_What to work on_: Everything in the listing below from the line containing "Task: Click the Dishly chef hat logo" through the line containing "The image size is (868, 455)." must be repeated exactly; the remaining lines are not wanted.
Provided records START
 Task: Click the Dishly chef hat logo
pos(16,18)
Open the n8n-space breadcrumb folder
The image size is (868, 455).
Provided records END
Provided records START
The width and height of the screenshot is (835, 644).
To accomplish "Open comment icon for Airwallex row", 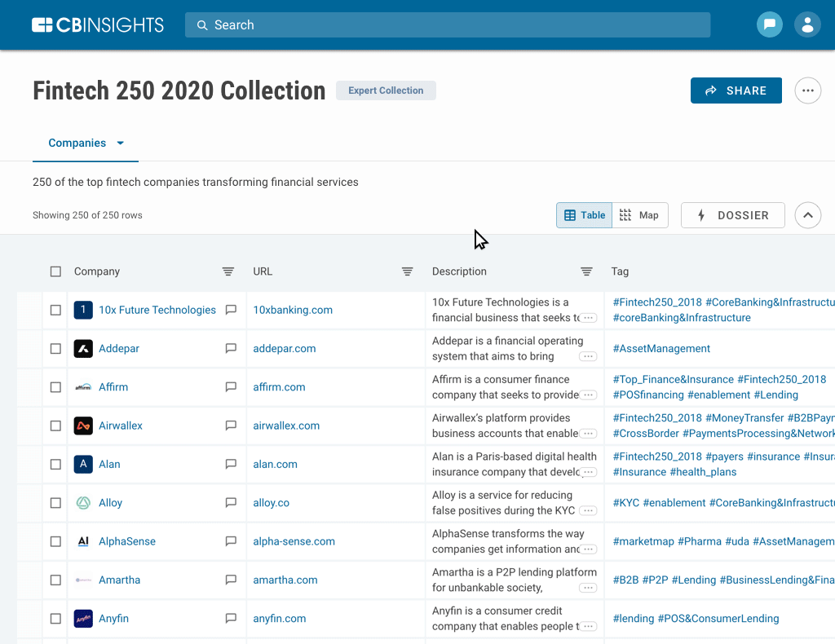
Provided records END
_Exercise output_:
 Task: Click the Dishly chef hat logo
pos(16,18)
Open the n8n-space breadcrumb folder
The image size is (868, 455).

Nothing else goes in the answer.